ちなみに、日本三大霊場とは今回訪れた青森県の恐山、比叡山・高野山の3つの山のこと。いずれもお寺や神社があり、巡礼地となっています。
恐山の場所。
恐山は、青森県の右半分にあたる下北半島にあります。マサカリ形のような地形の中心です。距離感はざっくりですが、むつ市内から14km、大間から60km、青森市から110km、八戸市から115kmとなっています。ちなみに「恐山」とは言いますが、そのような名前の山はありません。いわゆる恐山がある場所は、主に宇曽利湖のほとりの恐山菩提寺周辺です。この湖を8つの山がぐるりと囲んでいるのですが、そのあたり一体を恐山とも呼んでいるそうです。つまるところ、恐山は山奥にあるわけで、軽い気持ちで立ち寄れる場所ではないのです。
参拝期間・時間が決まっている。
山奥にある恐山は1年中訪れられるわけではありません。参拝期間は毎年5月1日〜10月31日までとなっています。冬季は恐山だけが閉鎖しているわけではなく、恐山へ向かう県道4号も積雪で閉鎖されるそうで、この間は車の通行ができなくなるそうです。ただ、冬場でも徒歩で向かうことはできるらしいです。シロウトにはオススメできません。春になるまで待ちましょう。ちなみに、参拝時間は6〜18時までとなっています。
一般的な交通手段と、険しい山道。
山奥にある恐山までどうやって行くかというと、一般的には
・バス(路線バスと観光バス)
・タクシー
・車(自家用車とレンタカー)
の3択になると思います。ペーパードライバーのわたしは当初バスを予定していましたが、スケジュールと恐山での過ごし方に合わせると、路線バスも観光バスも都合が悪いことがわかりました。そのためレンタカーを予約して、大間から恐山まで60kmの道のりを不慣れな軽自動車で走ったのです。
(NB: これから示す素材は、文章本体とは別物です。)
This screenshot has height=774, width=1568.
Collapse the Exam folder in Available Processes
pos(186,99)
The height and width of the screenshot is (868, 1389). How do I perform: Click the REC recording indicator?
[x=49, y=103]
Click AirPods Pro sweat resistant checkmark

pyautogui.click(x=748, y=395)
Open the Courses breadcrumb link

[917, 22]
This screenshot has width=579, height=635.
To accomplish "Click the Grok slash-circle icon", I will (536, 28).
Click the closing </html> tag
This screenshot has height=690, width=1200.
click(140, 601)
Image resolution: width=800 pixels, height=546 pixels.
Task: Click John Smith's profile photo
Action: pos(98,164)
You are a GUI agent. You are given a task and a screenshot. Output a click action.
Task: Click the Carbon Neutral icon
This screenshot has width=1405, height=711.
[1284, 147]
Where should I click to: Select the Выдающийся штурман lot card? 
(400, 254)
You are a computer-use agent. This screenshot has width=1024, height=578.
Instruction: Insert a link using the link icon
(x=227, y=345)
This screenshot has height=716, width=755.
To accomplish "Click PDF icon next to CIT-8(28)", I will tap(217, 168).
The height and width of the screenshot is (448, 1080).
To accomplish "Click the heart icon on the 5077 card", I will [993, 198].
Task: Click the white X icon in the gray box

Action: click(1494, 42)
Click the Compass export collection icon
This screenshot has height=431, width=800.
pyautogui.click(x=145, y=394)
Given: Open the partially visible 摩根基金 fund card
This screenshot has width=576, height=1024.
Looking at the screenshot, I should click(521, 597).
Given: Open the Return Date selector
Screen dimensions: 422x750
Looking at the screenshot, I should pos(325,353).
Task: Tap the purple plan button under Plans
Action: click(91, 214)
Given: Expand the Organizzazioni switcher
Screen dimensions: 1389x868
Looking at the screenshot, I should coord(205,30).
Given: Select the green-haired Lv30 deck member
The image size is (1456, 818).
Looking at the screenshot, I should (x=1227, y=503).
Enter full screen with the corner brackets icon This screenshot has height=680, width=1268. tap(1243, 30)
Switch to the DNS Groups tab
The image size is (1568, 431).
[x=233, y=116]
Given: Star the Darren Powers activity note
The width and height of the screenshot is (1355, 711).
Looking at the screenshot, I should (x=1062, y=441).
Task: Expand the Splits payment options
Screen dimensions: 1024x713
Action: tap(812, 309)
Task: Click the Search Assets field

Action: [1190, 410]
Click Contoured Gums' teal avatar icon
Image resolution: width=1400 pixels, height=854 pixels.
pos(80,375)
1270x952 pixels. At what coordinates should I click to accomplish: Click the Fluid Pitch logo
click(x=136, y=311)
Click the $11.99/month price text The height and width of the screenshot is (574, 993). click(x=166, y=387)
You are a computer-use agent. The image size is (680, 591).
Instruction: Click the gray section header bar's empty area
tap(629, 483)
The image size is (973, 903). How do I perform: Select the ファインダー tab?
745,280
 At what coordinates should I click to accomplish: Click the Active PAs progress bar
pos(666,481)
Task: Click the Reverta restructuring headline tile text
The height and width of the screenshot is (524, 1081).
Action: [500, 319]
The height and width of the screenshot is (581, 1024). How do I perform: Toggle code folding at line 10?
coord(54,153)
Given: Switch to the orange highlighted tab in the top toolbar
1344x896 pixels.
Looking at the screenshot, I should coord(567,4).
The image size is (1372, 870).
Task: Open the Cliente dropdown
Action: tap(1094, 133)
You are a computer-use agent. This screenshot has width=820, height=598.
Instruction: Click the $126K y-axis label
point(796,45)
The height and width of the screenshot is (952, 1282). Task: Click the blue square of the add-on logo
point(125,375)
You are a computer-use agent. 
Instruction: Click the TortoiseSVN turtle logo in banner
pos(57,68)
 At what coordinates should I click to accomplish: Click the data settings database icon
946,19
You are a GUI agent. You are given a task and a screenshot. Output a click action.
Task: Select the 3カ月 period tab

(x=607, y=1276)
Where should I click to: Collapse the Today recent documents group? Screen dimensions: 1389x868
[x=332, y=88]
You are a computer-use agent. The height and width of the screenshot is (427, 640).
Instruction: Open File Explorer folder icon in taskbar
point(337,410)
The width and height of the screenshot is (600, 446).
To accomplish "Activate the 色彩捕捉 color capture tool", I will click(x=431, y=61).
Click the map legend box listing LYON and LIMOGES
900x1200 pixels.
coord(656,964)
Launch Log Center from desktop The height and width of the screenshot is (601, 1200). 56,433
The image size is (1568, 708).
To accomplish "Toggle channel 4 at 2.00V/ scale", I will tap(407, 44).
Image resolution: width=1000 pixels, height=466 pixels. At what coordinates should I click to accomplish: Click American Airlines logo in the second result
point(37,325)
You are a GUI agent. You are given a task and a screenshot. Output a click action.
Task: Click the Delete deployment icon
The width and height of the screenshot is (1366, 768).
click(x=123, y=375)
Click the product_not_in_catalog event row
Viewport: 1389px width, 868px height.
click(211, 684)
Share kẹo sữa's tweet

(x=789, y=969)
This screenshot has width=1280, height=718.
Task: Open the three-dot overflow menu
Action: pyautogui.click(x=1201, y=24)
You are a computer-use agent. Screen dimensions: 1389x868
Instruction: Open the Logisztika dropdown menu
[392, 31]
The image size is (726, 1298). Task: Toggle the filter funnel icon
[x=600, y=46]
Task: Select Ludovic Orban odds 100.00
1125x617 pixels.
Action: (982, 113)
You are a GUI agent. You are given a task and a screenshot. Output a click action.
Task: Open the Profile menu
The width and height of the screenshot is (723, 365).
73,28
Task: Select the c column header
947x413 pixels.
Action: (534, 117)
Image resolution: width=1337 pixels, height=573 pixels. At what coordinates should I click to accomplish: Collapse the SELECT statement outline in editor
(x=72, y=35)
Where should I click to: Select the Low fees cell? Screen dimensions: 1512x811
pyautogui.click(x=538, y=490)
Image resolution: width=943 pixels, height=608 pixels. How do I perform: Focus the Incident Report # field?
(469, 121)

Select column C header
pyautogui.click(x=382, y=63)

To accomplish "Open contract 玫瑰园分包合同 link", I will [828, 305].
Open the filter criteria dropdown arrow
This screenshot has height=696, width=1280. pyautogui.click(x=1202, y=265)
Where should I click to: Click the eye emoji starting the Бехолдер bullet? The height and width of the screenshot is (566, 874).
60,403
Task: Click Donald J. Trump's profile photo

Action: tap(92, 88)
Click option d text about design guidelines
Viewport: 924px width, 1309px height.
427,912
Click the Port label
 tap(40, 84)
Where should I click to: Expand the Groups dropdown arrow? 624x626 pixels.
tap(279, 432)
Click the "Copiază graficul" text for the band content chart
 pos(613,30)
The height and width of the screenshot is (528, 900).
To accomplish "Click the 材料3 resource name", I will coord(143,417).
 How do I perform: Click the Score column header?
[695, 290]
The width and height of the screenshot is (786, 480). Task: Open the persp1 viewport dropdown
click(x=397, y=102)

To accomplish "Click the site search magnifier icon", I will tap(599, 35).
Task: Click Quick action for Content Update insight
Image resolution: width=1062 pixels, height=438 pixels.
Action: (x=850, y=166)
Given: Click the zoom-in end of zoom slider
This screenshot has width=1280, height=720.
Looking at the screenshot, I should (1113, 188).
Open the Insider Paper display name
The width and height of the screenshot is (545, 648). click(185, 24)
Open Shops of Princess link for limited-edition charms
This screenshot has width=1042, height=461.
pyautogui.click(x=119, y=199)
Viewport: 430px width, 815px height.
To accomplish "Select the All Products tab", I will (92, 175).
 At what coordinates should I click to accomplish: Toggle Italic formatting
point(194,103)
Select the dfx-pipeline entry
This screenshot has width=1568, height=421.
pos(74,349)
大間→むつ市内までも結構な狭さの海岸線で、ペーパードライバー的にはしんどかった。でも、むつ市内→恐山までの曲がりくねった険しい山道が更に厳しかった...
時折の大雨で視界は悪いし、不慣れなレンタカーで事故るわけにもいかないし、神経をすり減らしながら走らせました。山中にある「霊場恐山」と書かれた門もあったけど、止まれずに素通りです。
こちらも見逃したけど、近くに1杯飲むと10歳若返る湧き水があるらしい。この湧き水は「恐山冷水」と呼ばれていて、この辺にあるそうです。
山道を登り切ると、三途の川がお出迎え。
本格的な山道は9kmほどあり、ワインディングロードを抜けると空が開け、やがて赤い橋が現れました。この橋の下には、あの三途の川が流れています。大雨で降りられず、車中からの撮影です。
三途の川を渡り、先に進むとバス停がありました。こちらが下北交通の路線バス「恐山」停留所です。このバス停のすぐ先が、恐山菩提寺です。
恐山菩提寺を参拝する。
そんなこんなで、あの恐山に到着です。いわゆる恐山とは恐山菩提寺を指しています。なので、ここから先は山奥の立派なお寺さんの話になります。
恐山菩提寺の総門には、特別祈祷(健康、就職、就学、良縁など)と供養(先祖供養、水こども養など)の案内がありました。わたしの恐山のイメージは、後者の供養です。特に水こども養は、テレビの絵として見た記憶があります。丁寧にも御朱印があると書かれていたので寺務所へ向かったのですが、御朱印帖には手書きですが紙でもらったところプリントして日付だけ手書きというものがやってきました。こればかりは残念だった...
こちらは、総門の左側にあった来迎の像。
この案内板によると、恐山の本尊伽羅陀山地蔵大士と、奥の院地蔵山不動明王、そして奥の院釜臥山嶽大明神本地釈迦如来が一直線上に奉納されているんだそうです。すなわち、これら三者は一体であるので、3箇所すべてお参りすることで、恐山参拝の結願が成就するというのです。
左手奥には、大きな六大地蔵。
総門の右手には、売店とお食事処「蓮華庵」。
恐山と言えば風車ですが、あれはどこで買うのかな?と思っていたところ、この売店で販売していると現地に行って初めてわかりました。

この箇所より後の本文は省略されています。